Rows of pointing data
— START —

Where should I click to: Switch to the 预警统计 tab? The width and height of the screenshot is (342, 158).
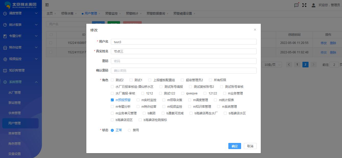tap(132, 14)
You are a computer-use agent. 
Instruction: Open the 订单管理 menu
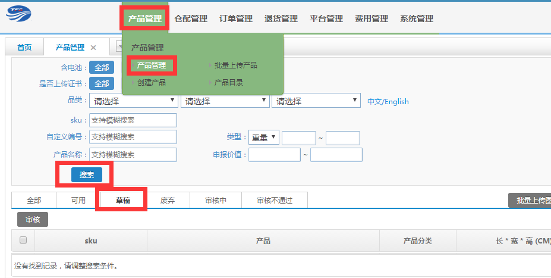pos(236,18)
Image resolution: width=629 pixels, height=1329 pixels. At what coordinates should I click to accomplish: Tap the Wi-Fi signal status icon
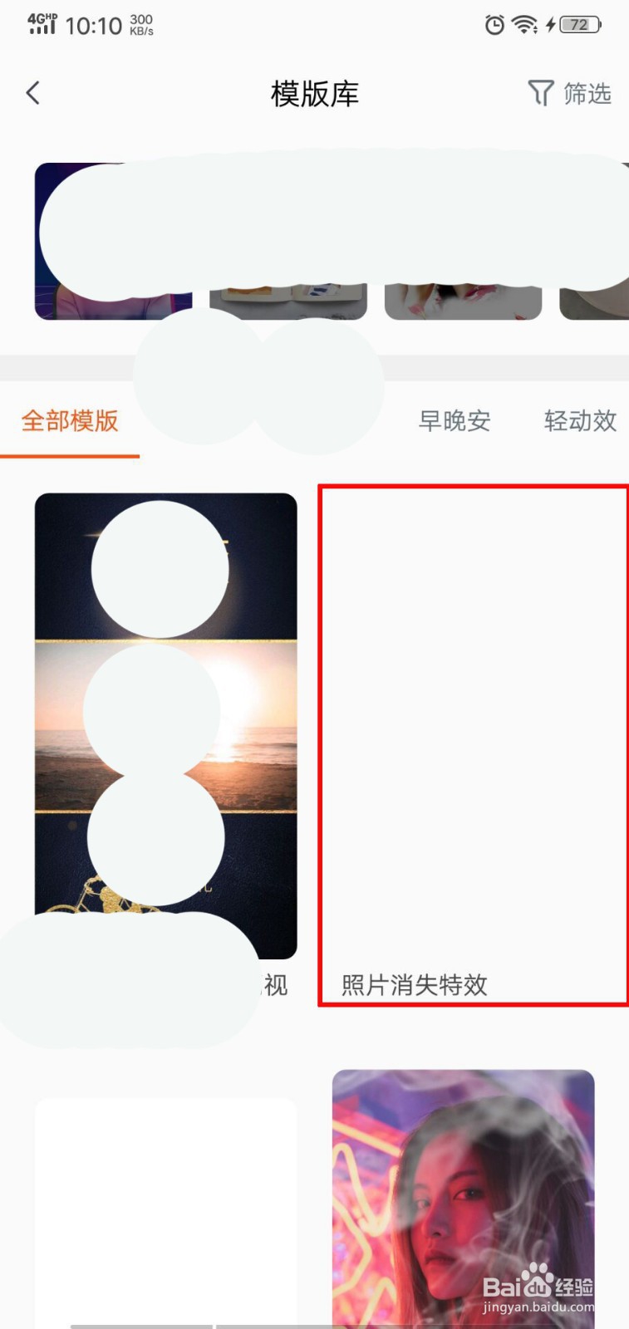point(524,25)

— END —
— START —

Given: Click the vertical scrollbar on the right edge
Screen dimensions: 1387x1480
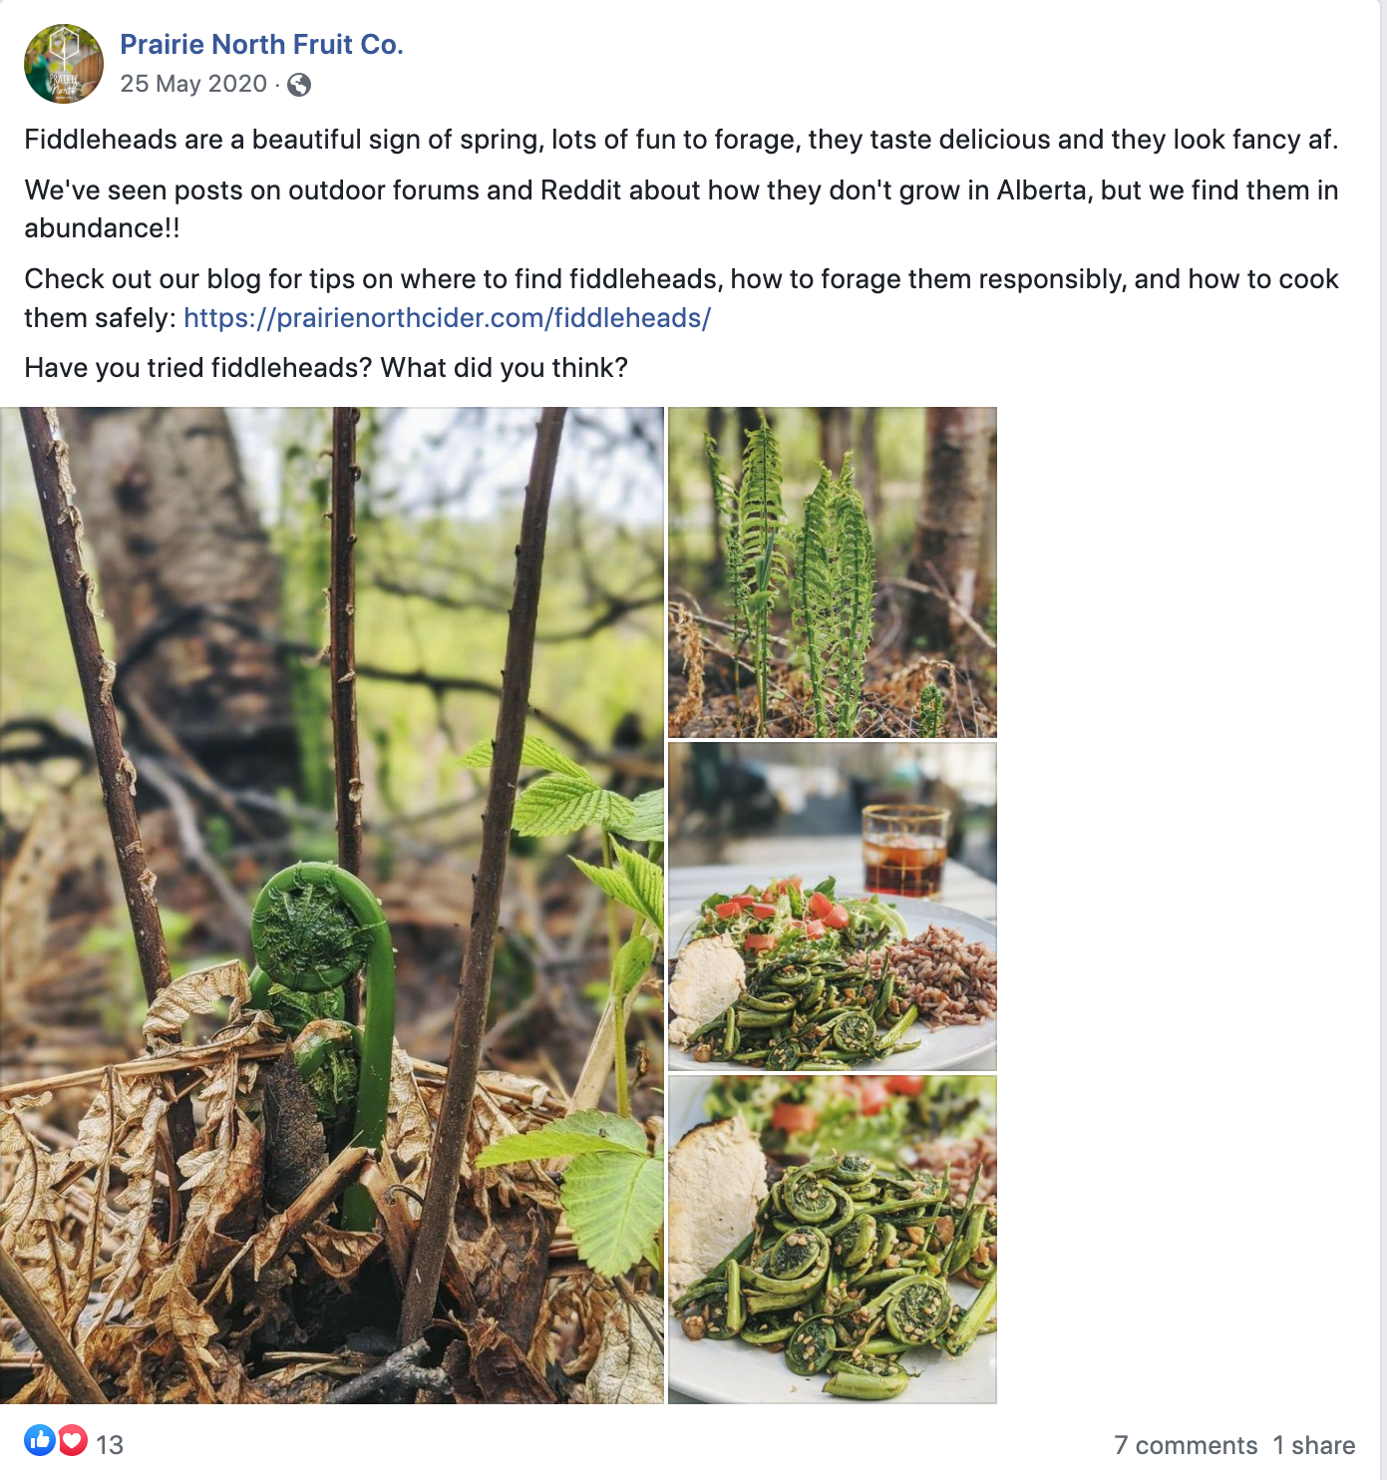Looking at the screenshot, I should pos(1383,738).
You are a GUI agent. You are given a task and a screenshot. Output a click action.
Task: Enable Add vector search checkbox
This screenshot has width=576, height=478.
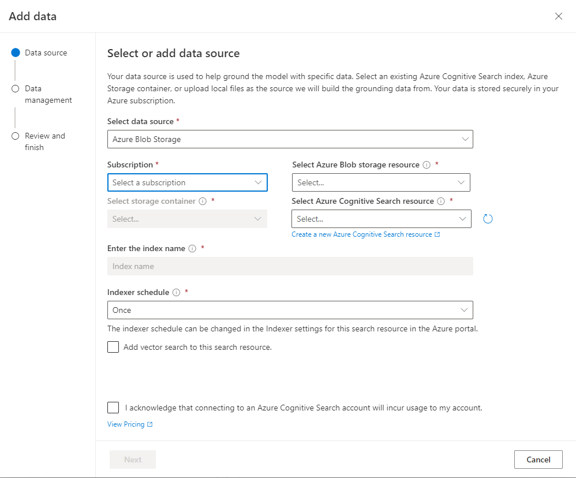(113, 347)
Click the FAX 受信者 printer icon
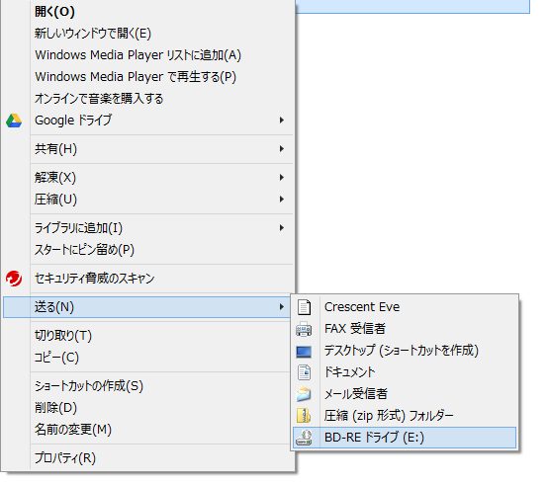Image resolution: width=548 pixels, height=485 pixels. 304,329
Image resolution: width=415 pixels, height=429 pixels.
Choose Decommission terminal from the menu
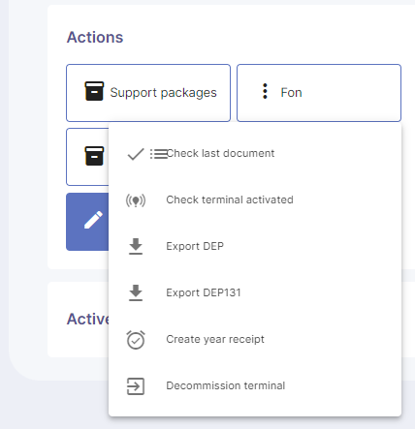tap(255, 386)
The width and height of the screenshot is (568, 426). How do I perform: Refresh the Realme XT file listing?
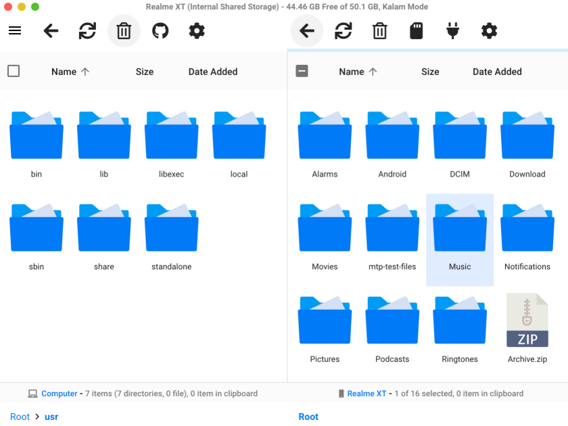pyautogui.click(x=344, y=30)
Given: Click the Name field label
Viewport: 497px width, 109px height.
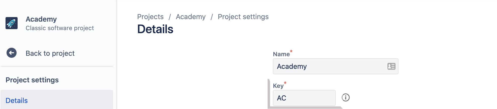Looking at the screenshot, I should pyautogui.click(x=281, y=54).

— END —
— START —

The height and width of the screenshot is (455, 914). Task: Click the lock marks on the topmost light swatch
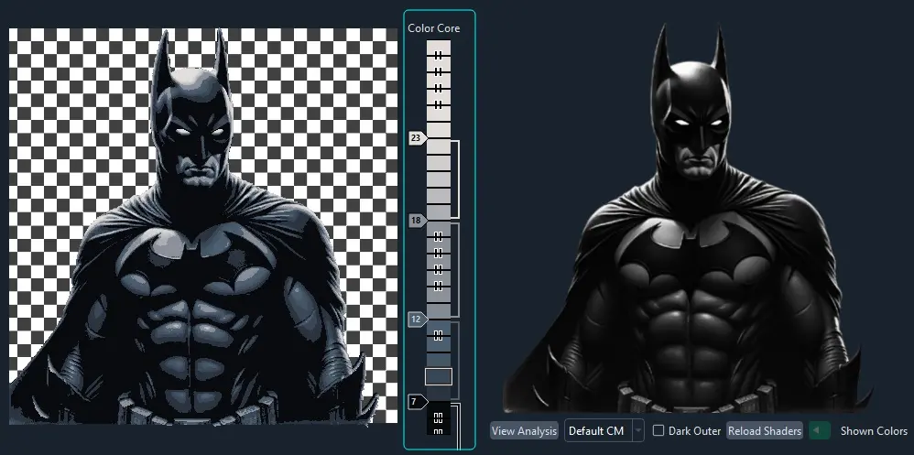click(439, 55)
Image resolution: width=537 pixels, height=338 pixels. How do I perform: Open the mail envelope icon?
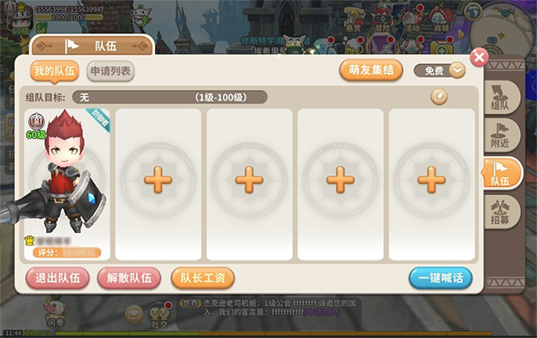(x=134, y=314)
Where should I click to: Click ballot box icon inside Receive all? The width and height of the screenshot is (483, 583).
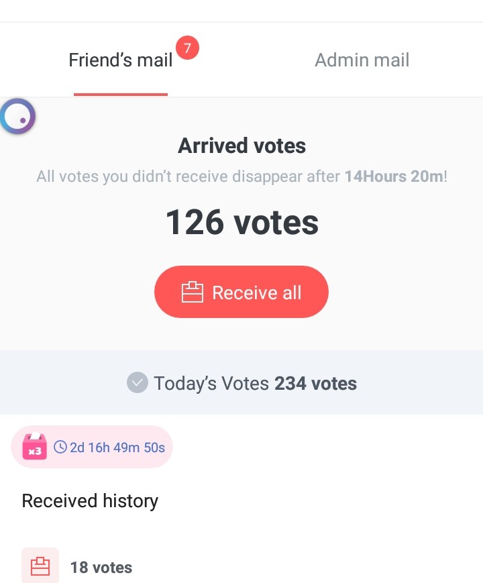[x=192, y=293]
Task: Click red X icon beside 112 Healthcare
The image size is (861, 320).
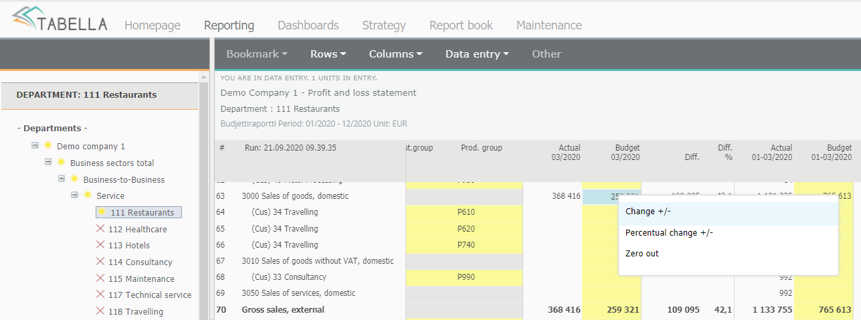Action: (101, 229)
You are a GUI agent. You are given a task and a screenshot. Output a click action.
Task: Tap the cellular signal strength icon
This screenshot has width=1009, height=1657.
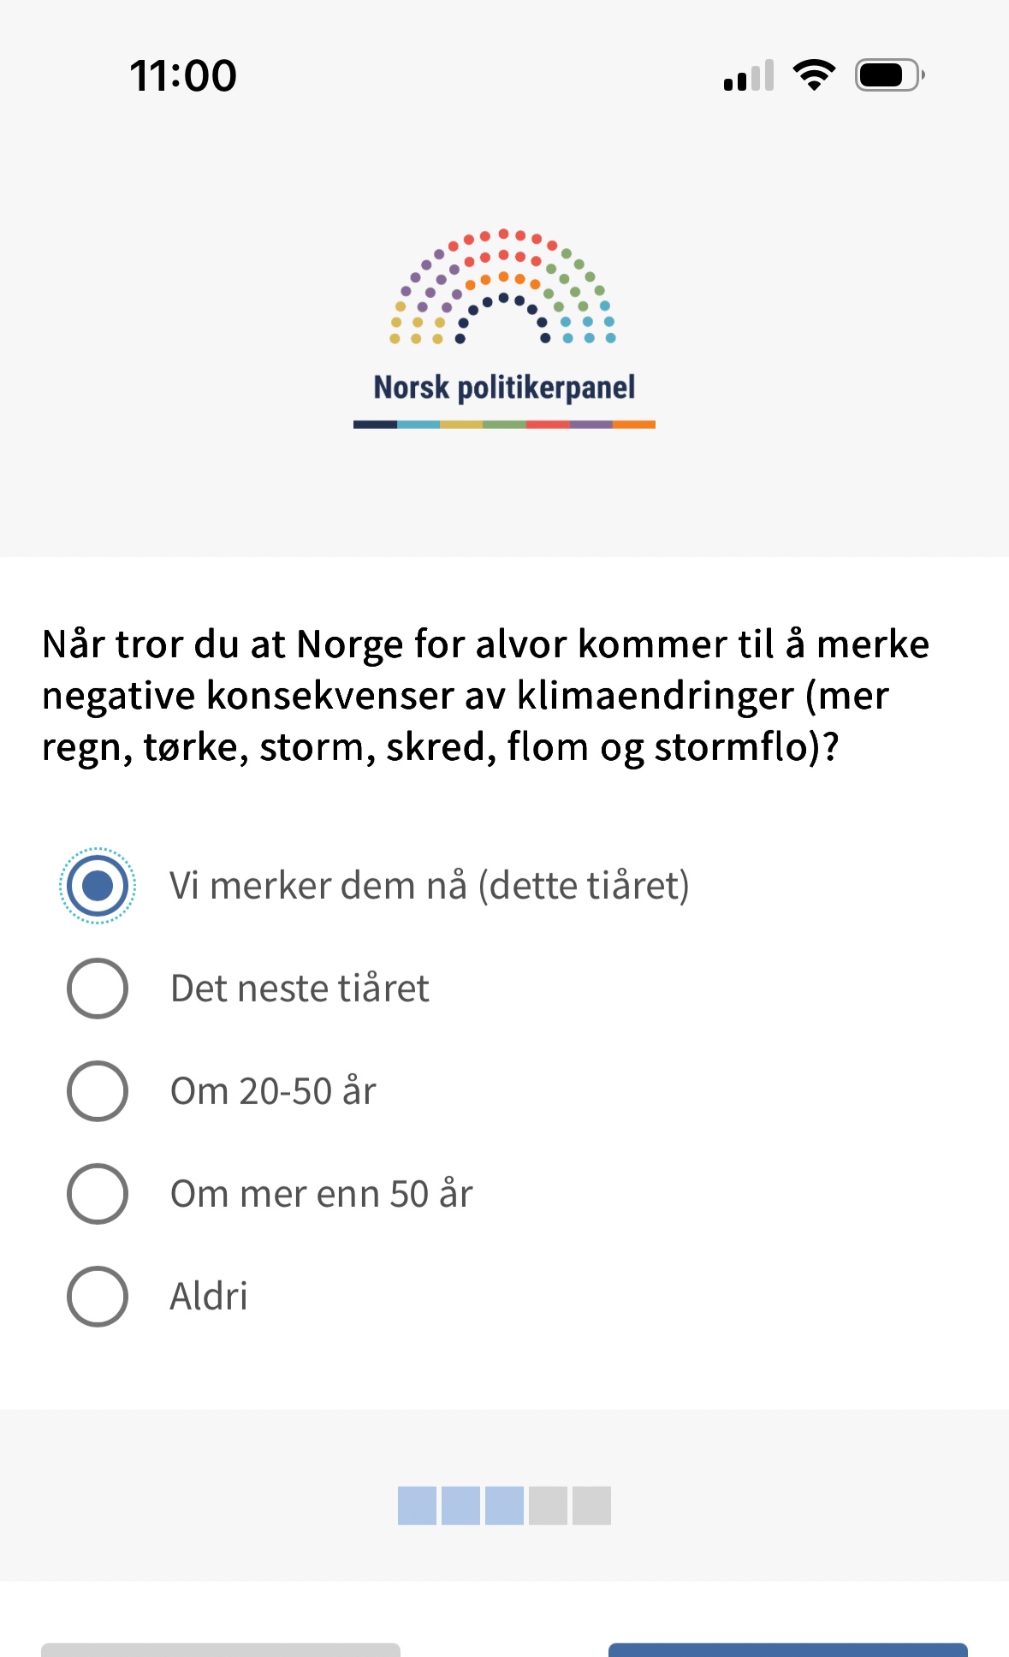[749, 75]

— END —

- _Task instructions_: Rewrite the data above as a numbered list, running from the line with "Where should I click to: Switch" to the line with "point(524,25)", both included and with blank lines dropped. Leave the pictures out of the list.

- _The answer_:
1. Where should I click to: Switch to the 预警统计 tab? The width and height of the screenshot is (342, 158).
2. tap(132, 14)
3. You are a computer-use agent. 
4. Instruction: Open the 订单管理 menu
5. pos(236,18)
6. Image resolution: width=629 pixels, height=1329 pixels. At what coordinates should I click to accomplish: Tap the Wi-Fi signal status icon
7. point(524,25)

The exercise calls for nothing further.